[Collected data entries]
☆ ☆ ☆ ☆ ☆ ☆ ☆

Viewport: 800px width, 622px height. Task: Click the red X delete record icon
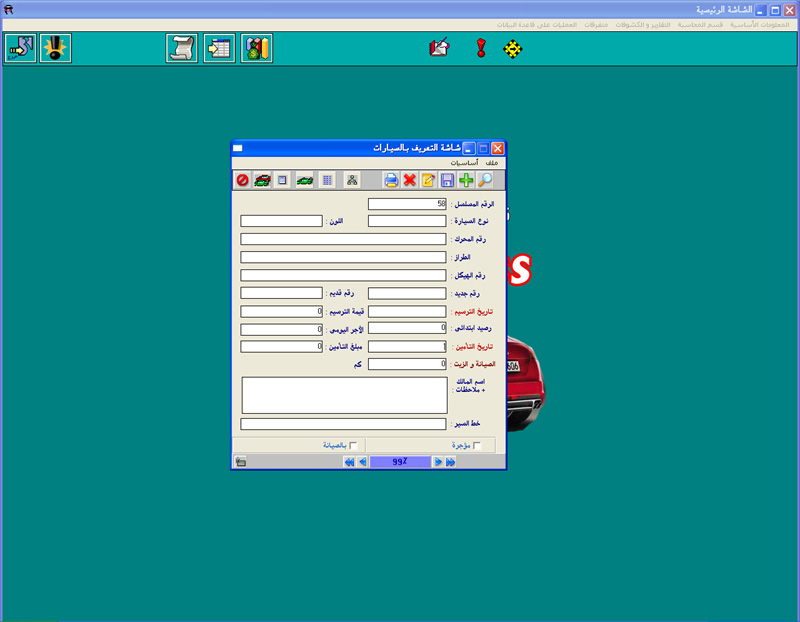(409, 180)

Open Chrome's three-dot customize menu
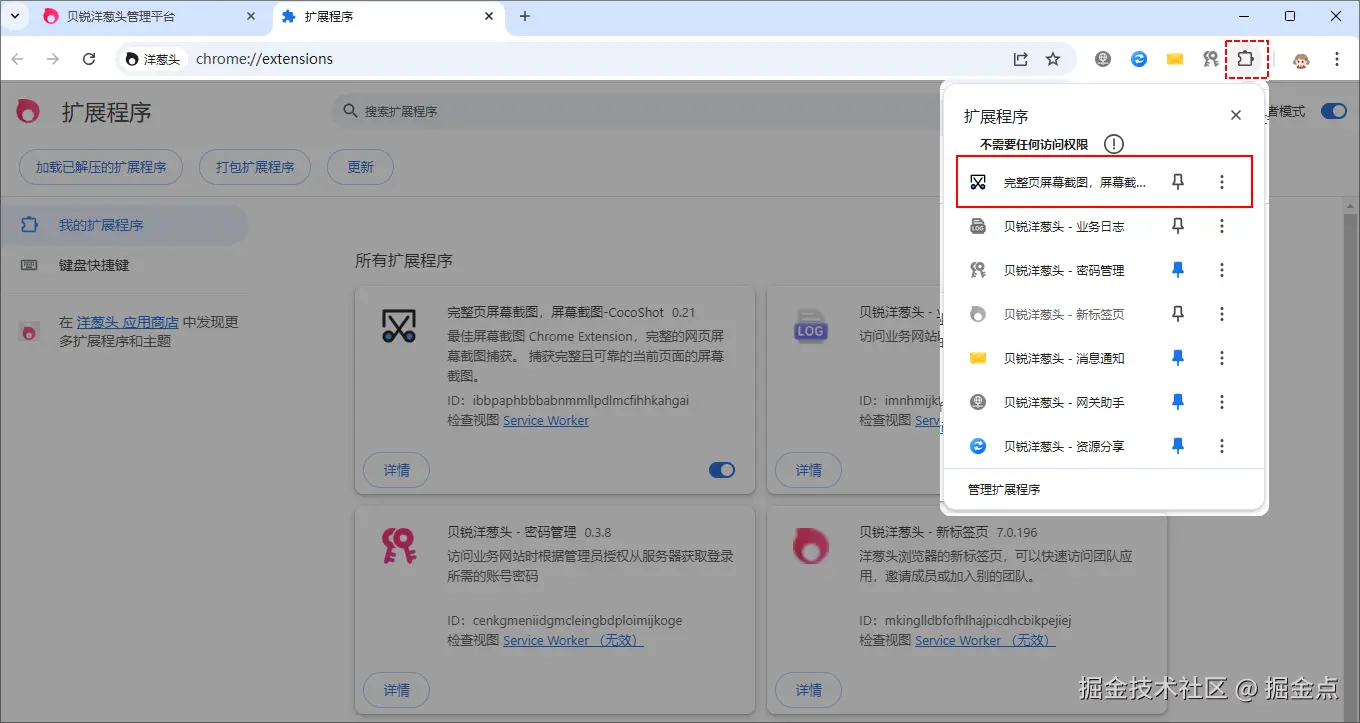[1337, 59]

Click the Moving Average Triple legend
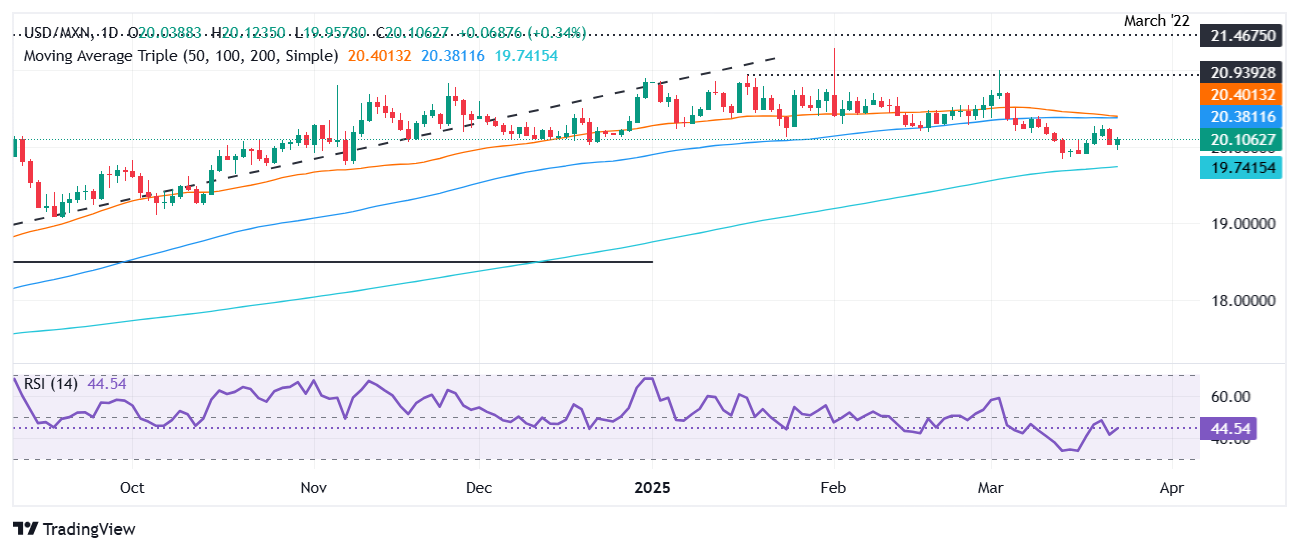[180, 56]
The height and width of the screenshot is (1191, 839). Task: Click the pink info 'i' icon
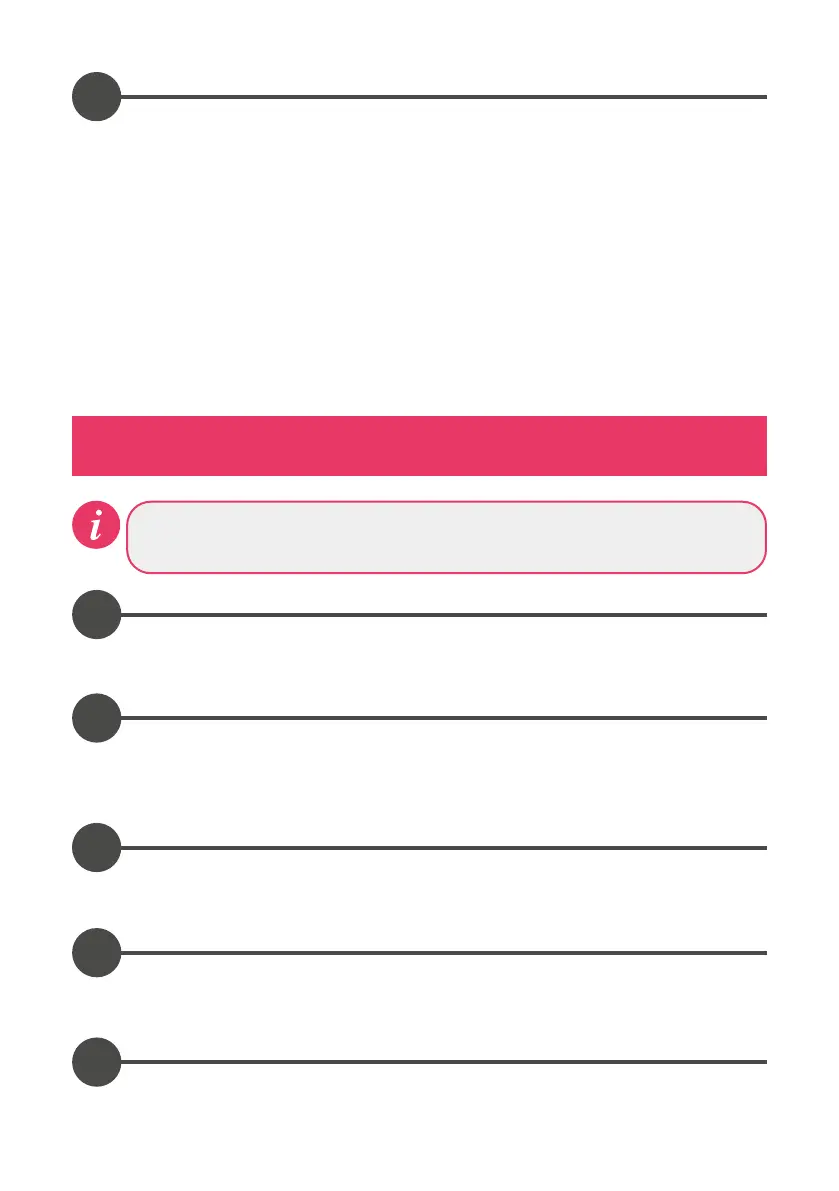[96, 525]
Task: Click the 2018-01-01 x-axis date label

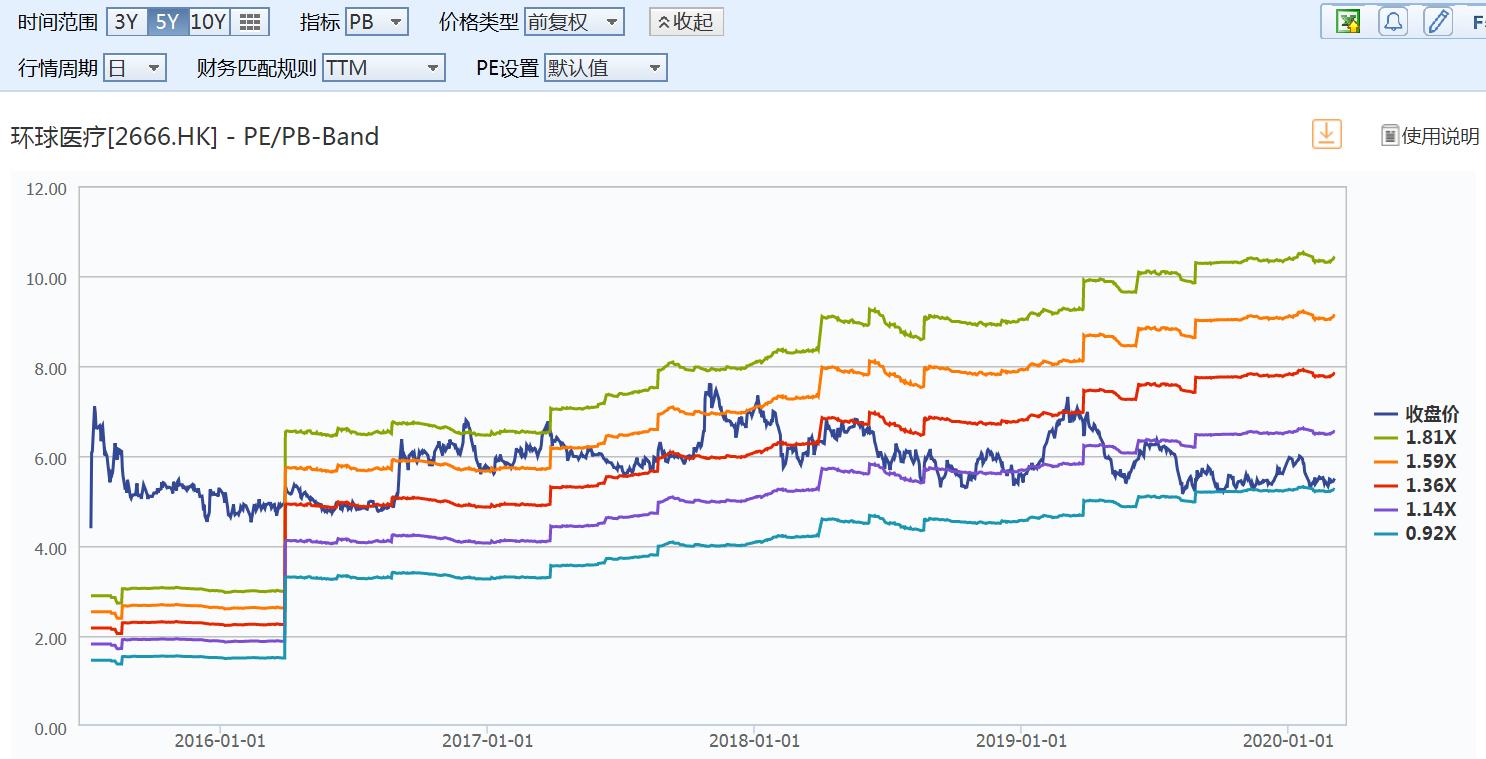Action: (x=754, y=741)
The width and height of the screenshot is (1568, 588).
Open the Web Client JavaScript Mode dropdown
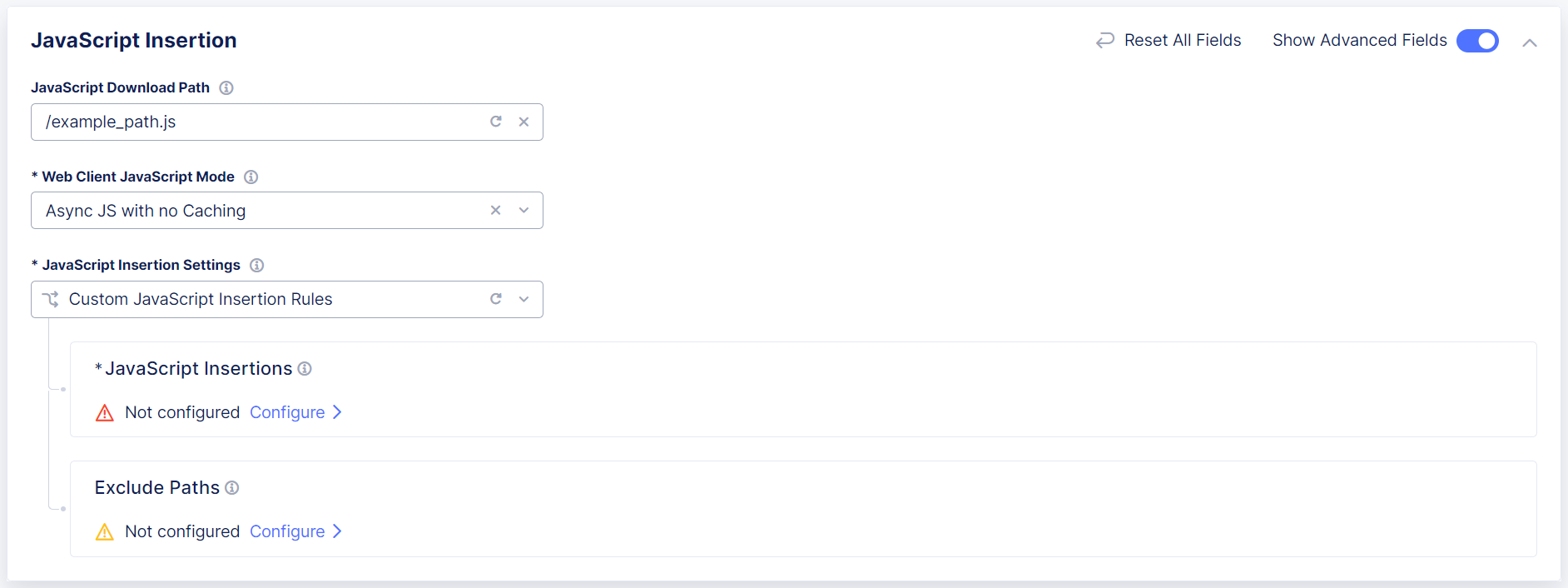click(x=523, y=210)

☆ ☆ ☆ ☆ ☆ ☆ ☆

### ASSIGNED TASK:
Find the line with "The height and" in the entries above. Set down exactly every line from it up to and including the line with "The width and", images excluded.

### RESPONSE FOR THIS EXERCISE:
The height and width of the screenshot is (1191, 839). Task: Click the pink info 'i' icon
[96, 525]
Task: Click the 2018-01-01 x-axis date label

Action: (x=754, y=741)
The width and height of the screenshot is (1568, 588).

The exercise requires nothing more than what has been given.